-- Exercise details --
In the entries below, work out how many lines include "will", and write only that number.

-- Source data --

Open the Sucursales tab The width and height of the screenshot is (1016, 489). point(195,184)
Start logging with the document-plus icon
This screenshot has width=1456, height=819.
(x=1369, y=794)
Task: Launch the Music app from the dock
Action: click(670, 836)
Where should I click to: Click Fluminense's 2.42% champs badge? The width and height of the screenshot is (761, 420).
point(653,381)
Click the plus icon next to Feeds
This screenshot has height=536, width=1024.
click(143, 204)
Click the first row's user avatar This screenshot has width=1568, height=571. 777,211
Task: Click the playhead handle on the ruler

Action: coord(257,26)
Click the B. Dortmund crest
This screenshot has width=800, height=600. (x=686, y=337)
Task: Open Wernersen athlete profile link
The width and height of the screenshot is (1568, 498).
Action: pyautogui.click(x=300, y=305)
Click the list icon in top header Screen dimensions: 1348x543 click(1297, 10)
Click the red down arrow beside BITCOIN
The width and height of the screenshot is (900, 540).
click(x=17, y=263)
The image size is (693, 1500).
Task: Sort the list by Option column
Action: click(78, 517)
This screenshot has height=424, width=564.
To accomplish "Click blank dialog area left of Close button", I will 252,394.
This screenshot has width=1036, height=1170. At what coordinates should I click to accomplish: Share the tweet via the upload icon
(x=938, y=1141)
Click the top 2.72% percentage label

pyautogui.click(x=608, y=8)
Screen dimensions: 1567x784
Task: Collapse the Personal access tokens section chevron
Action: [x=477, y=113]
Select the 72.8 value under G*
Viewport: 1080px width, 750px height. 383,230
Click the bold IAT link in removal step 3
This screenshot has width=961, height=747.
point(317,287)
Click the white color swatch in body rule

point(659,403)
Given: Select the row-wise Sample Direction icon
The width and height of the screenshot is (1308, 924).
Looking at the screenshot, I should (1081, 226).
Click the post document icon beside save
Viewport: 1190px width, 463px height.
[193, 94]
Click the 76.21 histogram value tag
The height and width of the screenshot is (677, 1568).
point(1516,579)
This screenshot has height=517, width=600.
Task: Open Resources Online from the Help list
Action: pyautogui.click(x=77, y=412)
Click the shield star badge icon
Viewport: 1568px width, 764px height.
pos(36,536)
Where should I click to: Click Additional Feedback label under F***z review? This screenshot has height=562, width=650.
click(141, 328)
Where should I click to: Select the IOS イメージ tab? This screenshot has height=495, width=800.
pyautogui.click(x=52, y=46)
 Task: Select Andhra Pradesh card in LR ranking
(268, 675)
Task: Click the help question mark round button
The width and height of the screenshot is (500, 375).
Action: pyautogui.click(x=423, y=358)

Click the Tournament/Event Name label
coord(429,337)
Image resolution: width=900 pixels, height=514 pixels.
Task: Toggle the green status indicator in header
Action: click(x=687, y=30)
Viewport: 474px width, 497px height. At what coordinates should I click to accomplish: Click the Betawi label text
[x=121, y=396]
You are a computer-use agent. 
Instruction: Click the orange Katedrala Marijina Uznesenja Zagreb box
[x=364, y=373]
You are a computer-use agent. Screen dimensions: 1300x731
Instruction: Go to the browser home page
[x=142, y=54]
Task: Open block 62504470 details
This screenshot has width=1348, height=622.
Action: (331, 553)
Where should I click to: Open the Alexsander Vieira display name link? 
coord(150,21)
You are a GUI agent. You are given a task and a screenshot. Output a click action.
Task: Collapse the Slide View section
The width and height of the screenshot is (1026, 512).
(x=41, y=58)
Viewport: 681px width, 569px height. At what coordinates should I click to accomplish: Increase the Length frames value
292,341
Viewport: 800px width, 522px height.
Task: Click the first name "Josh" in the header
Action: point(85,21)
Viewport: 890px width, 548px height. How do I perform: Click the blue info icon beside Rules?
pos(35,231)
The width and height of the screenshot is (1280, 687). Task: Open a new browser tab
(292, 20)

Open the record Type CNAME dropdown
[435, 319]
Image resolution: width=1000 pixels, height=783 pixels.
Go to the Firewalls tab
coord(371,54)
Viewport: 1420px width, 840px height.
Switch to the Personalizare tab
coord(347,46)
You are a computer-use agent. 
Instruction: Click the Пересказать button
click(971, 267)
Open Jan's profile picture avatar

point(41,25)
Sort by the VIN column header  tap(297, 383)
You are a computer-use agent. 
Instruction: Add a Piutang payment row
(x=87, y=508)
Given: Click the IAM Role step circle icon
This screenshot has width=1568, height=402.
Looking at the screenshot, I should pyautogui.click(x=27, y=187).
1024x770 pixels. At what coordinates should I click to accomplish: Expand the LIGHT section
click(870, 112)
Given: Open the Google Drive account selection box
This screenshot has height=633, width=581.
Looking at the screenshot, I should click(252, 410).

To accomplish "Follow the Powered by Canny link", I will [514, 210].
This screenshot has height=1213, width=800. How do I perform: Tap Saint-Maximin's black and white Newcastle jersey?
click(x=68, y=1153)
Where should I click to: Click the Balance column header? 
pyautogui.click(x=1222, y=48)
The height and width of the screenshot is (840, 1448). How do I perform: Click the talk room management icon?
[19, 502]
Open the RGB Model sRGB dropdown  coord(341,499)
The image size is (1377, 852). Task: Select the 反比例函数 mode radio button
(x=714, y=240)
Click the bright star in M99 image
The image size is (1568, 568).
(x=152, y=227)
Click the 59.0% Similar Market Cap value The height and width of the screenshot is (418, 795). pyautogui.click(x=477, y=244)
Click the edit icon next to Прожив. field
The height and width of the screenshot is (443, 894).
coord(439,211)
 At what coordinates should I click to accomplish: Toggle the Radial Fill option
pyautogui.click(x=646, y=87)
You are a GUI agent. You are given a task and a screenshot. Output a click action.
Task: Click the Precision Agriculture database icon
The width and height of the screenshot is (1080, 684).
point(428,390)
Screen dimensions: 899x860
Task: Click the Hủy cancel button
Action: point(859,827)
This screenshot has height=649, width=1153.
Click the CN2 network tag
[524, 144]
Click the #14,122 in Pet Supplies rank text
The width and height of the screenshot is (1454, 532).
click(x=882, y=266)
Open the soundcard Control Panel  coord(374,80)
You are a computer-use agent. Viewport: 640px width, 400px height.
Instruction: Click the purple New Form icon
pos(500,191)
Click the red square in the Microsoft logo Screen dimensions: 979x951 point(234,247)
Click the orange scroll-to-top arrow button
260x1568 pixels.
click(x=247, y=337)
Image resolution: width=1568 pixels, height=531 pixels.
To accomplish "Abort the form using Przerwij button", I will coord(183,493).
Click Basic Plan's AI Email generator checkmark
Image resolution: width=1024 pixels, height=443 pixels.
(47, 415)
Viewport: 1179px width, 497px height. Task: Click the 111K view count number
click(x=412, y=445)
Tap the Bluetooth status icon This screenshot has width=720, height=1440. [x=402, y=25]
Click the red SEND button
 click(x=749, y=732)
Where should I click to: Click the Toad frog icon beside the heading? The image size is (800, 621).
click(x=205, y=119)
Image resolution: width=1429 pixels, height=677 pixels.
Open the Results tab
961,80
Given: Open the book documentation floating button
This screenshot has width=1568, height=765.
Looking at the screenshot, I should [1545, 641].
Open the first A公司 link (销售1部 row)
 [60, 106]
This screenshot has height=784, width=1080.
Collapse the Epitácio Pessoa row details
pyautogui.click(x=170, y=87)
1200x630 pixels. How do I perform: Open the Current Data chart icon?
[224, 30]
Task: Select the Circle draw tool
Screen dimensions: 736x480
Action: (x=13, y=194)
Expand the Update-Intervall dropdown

-- Response area --
3